Quello che caratterizza invece l’epoca romana è un fenomeno incredibile di appropriazione, di traduzione delle divinità greche all’interno della cultura latina, nell’ottica di un più generale processo di assimilazione che comprendeva anche il teatro, la filosofia, l’educazione etc. Se la religione tradizionale latina era caratterizzata da figure non ben delineate e che andavano soprattutto placate, dopo le conquiste e i contatti con la cultura ellenistica, il pantheon romano si arricchisce e si fa molto più complesso e strutturato, mostrando anzi alcuni cambiamenti sostanziali come nella figura di Marte, un dio molto più importante e positivo rispetto all’Ares greco. Cesare e il figlio Augusto, nella propria esaltazione, riconducevano i successi alla benevolenza divina, la poesia li glorificava e ne cantava la nobile discendenza, seppure qualche voce fuori coro provava a dare una diversa versione dei fatti, come Ovidio, che riconduce la divinità alle forze creative dell’essere umano.

Apollo non aveva equivalenti nella tradizione romana e fu una nuova introduzione e mantenne il nome originario; similmente accadde per Dionisio, il cui nome fu però tradotto in quello di Bacco, dio attorno al quale si crearono dei gruppi di iniziati; i culti misterici ai quali si dedicavano non furono ben visti dalle autorità che vedeva in essi una minaccia alla costituzione e alla solidità della tradizione.

Questo fu l’ultimo momento di vera gloria per gli dei olimpici, che dopo l’affermarsi del cristianesimo (soprattutto grazie a Costantino) furono definitivamente destituiti del loro status divino e finirono per rappresentare le tentazioni dell’animo umano, sotto forma di demoni e oscure potenze. Alternativamente, grazie alla cultura islamica, tollerante nei confronti delle credenze altrui, finirono mantenersi in vita nelle raffigurazioni dell’astrologia.

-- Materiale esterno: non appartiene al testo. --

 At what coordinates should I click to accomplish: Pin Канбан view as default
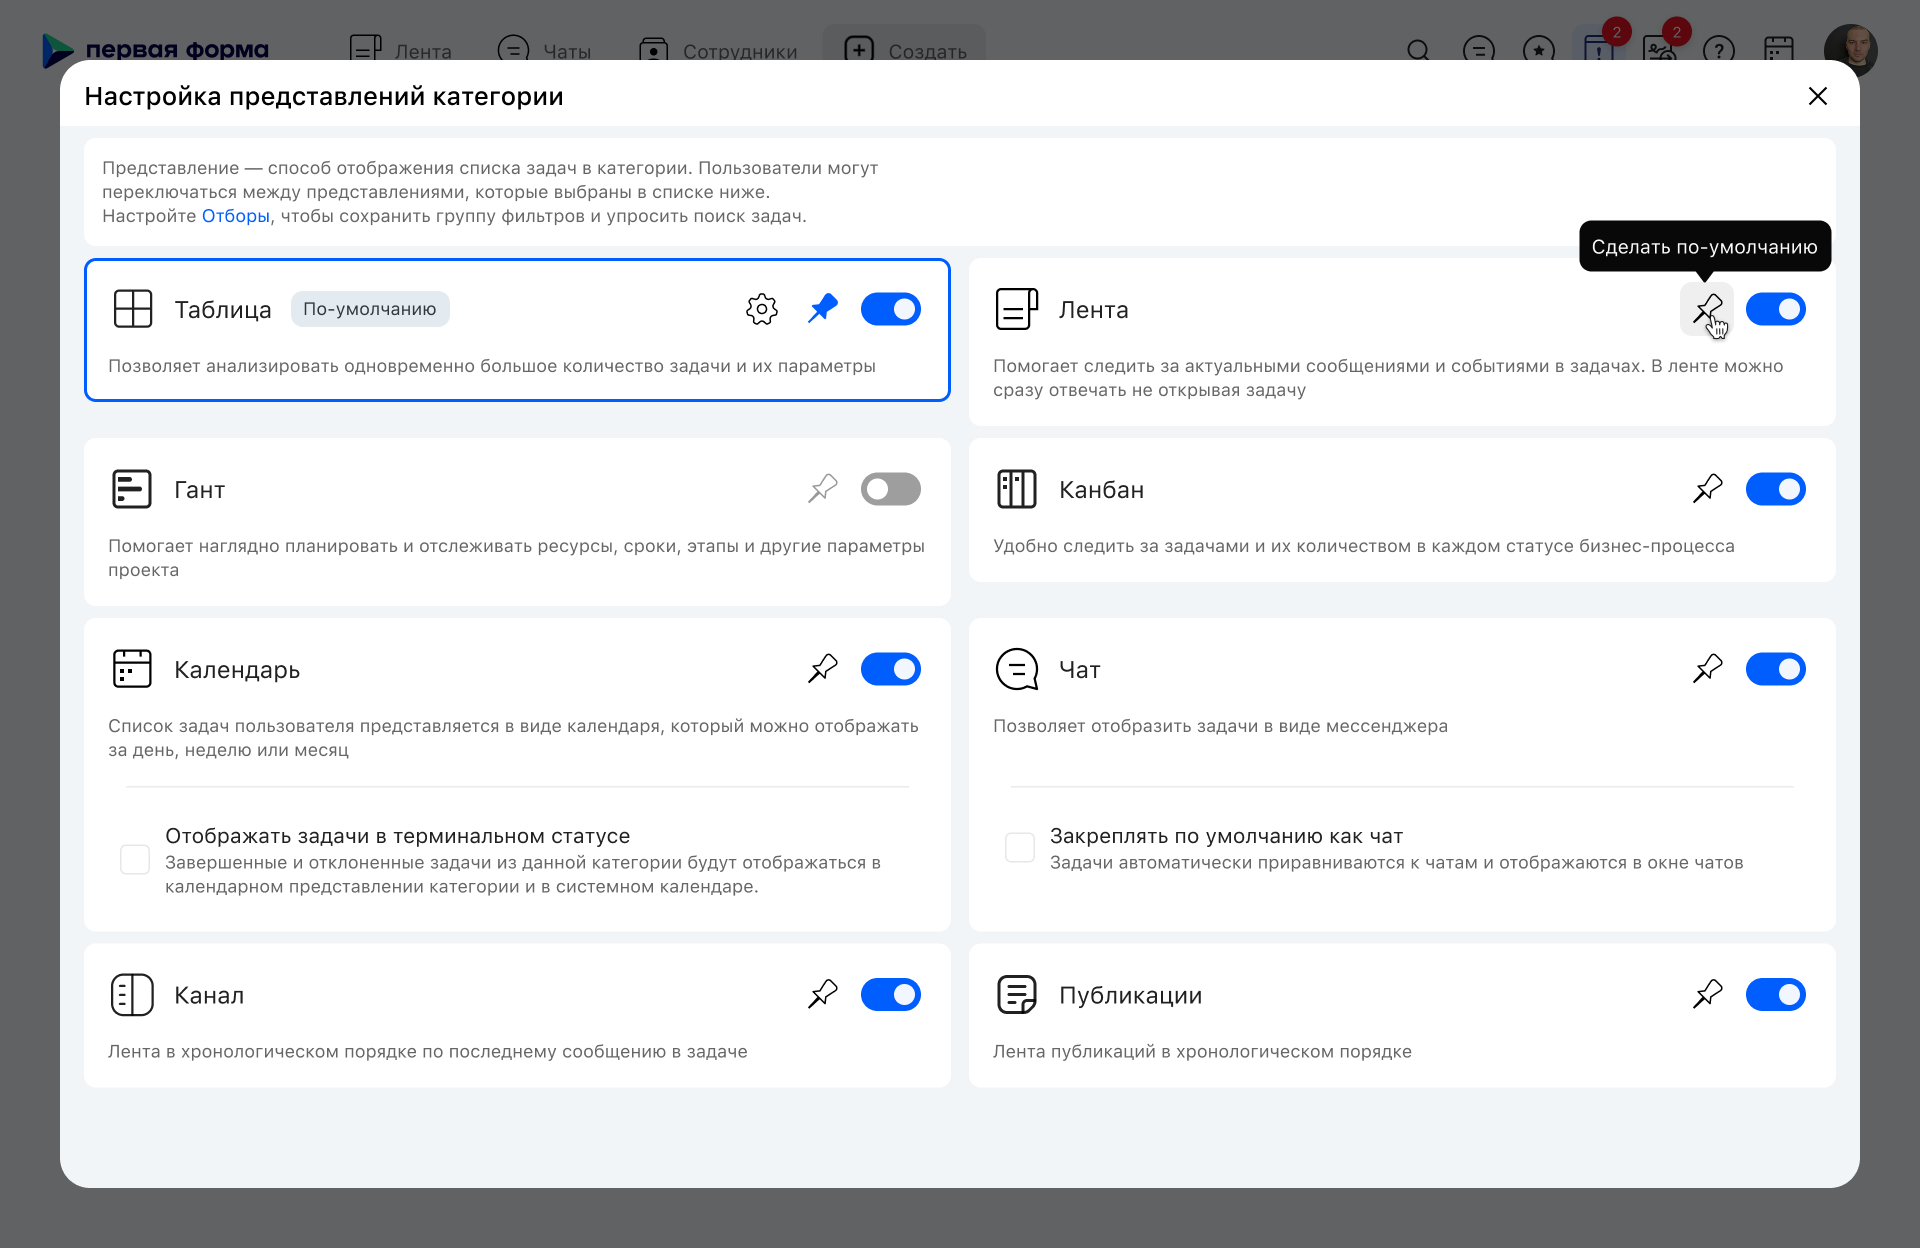tap(1707, 489)
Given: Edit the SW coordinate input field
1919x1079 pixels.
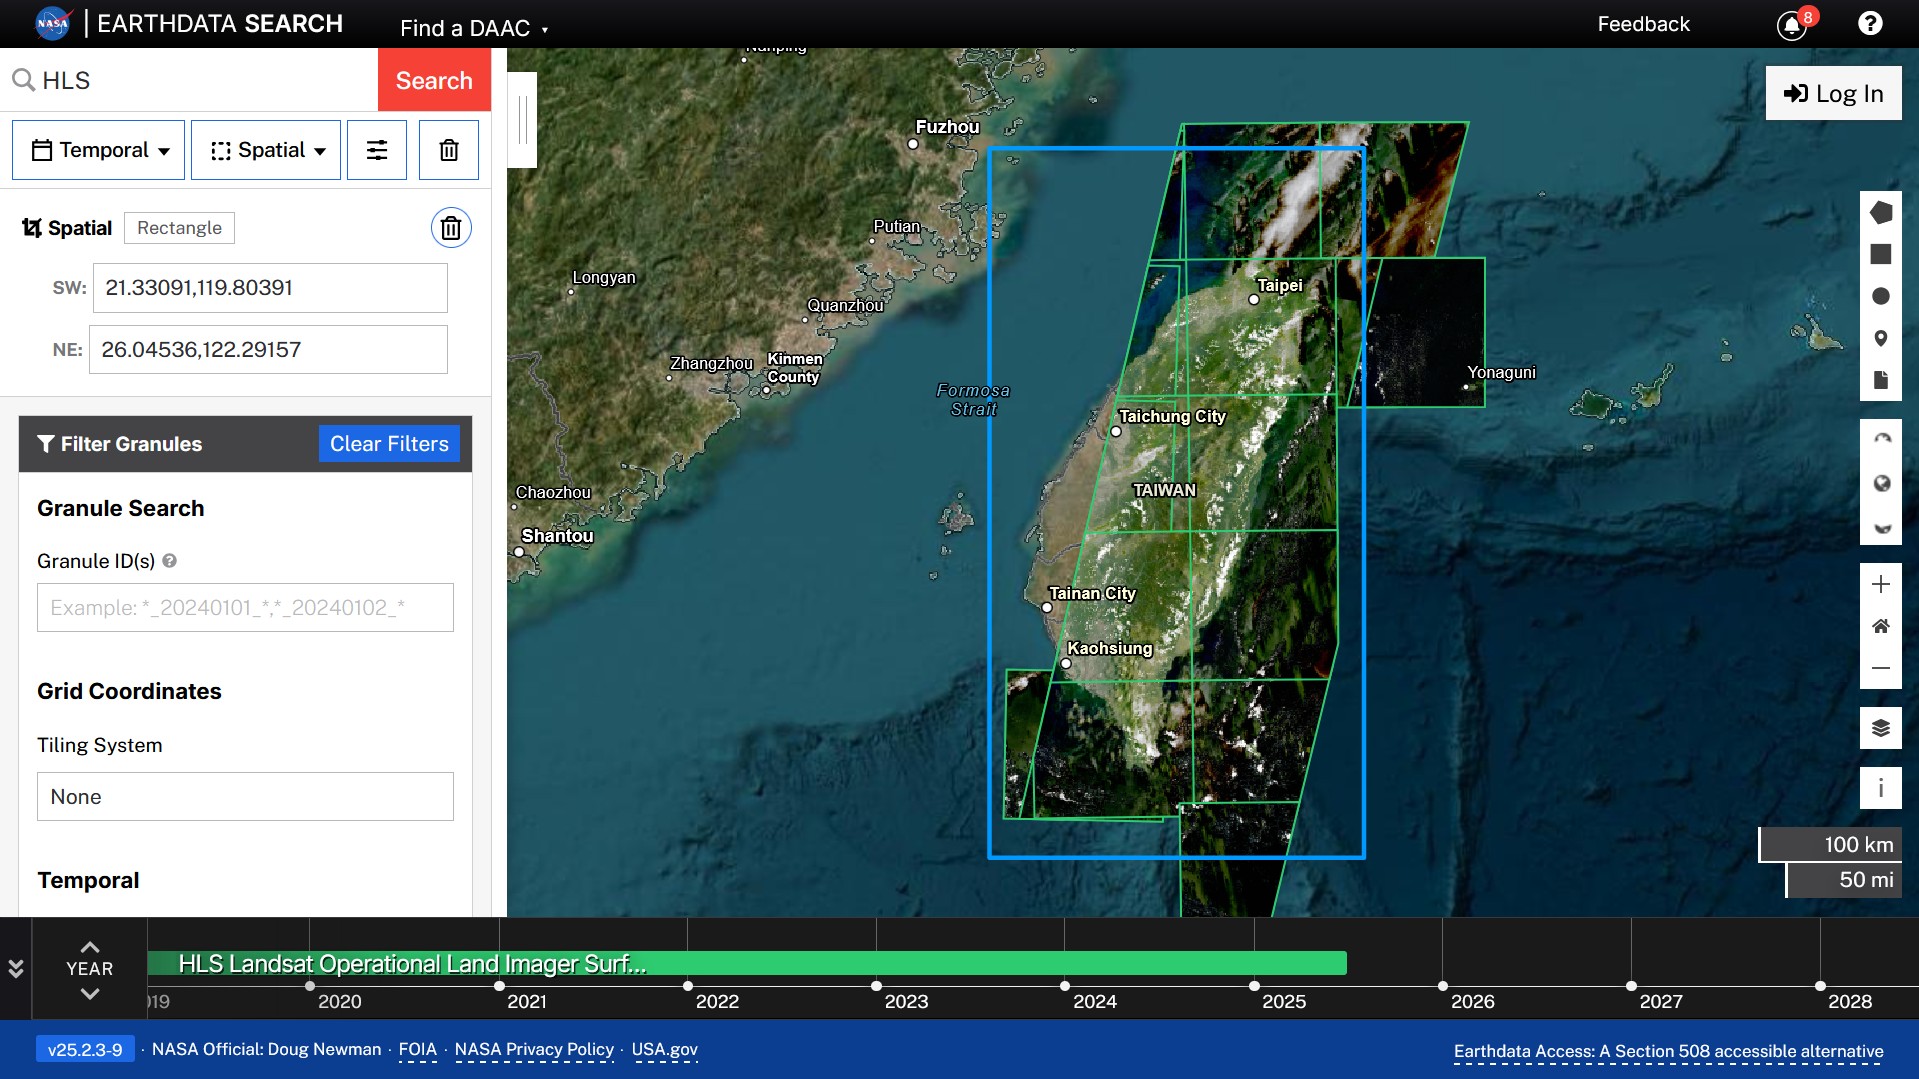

La fine del Medioevo e il Rinascimento riproposero la cultura antica e l’arte classica, grazie anche all’arrivo nelle corti europee (e prima di altrove in Italia) di testi fino a quel momento sconosciuti. Era il periodo d’oro delle traduzioni e della filologia. Contemporaneamente, le spedizioni verso il nuovo mondo ampliarono le conoscenze, mettendo a disposizione anche altre mitografie che confermarono la stretta correlazione tra creatività umana e rappresentazioni divine.


La più gran parte del libro di Graziosi si esaurisce col Rinascimento, lasciando all’epilogo il compito di riassumere ciò che nei secoli che uniscono Barocco e contemporaneità è stato degli dèi partiti da Micene. Una chiusura veloce, in verità, in cui viene di colpo a mancare l’approfondimento dedicato alle epoche precedenti. Se, in parte, ciò si spiega con la formazione e la specializzazione dell’autrice, cionondimeno si sente la mancanza delle tappe conclusive di un viaggio davvero straordinario, che permette anche a noi oggi, pur quotidianamente stimolati da insistenti narrazioni, di perderci nelle storie di tradimenti, vendette, ripicche, inganni e astuzie che videro protagonisti Zeus tonante e il suo nutrito gruppo dèi.



[1] Erodoto, Storie, II, 53, 2, trad. dell’autrice.